Newsgroups: comp.speech
Path: cantaloupe.srv.cs.cmu.edu!das-news2.harvard.edu!news2.near.net!howland.reston.ans.net!swrinde!pipex!uknet!info!atlantic!eeopensh
From: eeopensh@atlantic (J. P. Openshaw)
Subject: Re: Phoneme Recognition using formants
X-Nntp-Posting-Host: atlantic.swan.ac.uk
Message-ID: <D2JnoB.FKK@info.swan.ac.uk>
Sender: news@info.swan.ac.uk
Organization: Swansea Info Server
X-Newsreader: TIN [version 1.2 PL2]
References: <3esvis$g7f@cs6.rmc.ca> <slerner-1101951737210001@slerner.gte.com> <3f1sof$b4q@agate.berkeley.edu>
Date: Tue, 17 Jan 1995 09:57:47 GMT
Lines: 32

John Lazzaro (lazzaro@snap.CS.Berkeley.EDU) wrote:
: In article <slerner-1101951737210001@slerner.gte.com>,
: Sol Lerner <slerner@gte.com> wrote:
: >
: >If it were that easy, I could suitably quantize the Peterson & Barney
: >scattergraphs and look up the phoneme.  The problem IS locating the
: >formants reliably.
: >

: Then again, maybe the problem isn't modeling the quasi-steady-state
: parts of speech like vowel formants, but modeling the transients where
: so much of the information content is ...

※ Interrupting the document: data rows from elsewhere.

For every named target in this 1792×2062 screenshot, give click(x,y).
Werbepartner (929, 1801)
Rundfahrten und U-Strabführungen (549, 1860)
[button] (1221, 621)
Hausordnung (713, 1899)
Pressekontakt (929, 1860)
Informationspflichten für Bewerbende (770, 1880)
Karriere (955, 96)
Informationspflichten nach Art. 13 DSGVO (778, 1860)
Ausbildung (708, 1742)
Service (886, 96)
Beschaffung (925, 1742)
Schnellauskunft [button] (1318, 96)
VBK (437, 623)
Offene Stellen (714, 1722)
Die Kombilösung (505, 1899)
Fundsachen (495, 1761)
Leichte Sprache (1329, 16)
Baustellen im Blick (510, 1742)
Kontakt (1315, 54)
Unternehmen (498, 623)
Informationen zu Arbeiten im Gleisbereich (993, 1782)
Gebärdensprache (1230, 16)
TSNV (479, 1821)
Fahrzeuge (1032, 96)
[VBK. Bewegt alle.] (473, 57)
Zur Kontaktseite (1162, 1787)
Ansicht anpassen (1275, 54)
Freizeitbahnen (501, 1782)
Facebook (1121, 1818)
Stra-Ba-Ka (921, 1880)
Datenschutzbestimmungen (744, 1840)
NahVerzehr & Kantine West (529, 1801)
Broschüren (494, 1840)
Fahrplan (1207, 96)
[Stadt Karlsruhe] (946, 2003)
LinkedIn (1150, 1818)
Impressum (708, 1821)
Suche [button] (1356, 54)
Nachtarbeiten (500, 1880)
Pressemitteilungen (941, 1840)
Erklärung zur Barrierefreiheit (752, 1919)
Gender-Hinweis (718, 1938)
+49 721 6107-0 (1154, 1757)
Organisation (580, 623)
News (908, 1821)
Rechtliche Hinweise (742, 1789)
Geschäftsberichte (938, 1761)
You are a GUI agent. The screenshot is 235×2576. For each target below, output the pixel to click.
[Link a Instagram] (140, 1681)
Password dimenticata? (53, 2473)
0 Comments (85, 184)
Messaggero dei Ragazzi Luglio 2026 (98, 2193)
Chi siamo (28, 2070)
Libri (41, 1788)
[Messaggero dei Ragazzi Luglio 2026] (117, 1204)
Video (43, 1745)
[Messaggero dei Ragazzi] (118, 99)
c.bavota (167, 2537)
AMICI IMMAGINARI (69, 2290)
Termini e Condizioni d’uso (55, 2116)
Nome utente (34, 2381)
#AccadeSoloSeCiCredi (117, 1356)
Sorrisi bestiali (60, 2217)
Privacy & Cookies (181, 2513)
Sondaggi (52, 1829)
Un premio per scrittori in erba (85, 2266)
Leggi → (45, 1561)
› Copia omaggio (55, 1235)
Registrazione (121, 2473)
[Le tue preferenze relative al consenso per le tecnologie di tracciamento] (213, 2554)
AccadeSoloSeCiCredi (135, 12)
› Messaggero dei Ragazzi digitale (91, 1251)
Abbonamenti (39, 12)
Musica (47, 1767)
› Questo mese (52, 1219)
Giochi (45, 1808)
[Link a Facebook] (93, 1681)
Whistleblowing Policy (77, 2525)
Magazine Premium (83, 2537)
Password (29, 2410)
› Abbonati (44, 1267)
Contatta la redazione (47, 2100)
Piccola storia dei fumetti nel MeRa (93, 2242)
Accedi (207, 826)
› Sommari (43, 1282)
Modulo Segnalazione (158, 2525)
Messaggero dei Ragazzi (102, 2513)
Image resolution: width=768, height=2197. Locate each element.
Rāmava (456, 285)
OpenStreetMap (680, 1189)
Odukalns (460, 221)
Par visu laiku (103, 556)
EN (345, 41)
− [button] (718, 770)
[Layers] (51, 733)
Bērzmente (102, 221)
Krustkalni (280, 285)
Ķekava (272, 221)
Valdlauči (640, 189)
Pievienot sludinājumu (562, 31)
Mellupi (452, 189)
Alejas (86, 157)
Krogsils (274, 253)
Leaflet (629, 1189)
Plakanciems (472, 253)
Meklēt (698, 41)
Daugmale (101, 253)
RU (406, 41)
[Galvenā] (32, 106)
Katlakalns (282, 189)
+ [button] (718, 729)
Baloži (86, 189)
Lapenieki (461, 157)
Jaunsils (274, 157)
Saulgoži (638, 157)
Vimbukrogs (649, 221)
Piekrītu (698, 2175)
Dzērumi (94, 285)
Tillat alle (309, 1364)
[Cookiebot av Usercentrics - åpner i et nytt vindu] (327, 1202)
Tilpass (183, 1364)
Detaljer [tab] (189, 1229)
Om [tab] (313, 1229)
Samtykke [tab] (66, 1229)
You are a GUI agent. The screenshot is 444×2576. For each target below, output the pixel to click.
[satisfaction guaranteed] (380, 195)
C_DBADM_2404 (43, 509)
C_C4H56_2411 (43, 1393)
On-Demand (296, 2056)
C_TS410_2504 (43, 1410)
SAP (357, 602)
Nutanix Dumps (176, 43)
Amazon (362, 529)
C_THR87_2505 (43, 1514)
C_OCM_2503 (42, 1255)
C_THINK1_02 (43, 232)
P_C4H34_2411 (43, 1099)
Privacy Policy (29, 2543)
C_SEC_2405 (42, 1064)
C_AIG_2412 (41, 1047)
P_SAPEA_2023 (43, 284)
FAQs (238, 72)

Why do most people, myself included, stick mainly to frame-based cepstral 
analysis so much then? Is it because it works 'well enough' to continue 
getting research grants!? I must admit to not being the greatest fan of 
cepstral based analysis, and their attributes in noisy conditions are 
awful, but I haven't really seen anything much better.

As regards formant based analysis, are they the real 'holy grail', or 
just another feature that will have major limitations just like any 
other form of analysis. How well will they work in noise, or under 
speaker stress or with any sort of intra-speaker variance due to time 
or colds etc?


Anyway enough conjecture...

John Openshaw, e-mail j.p.openshaw@swansea.ac.uk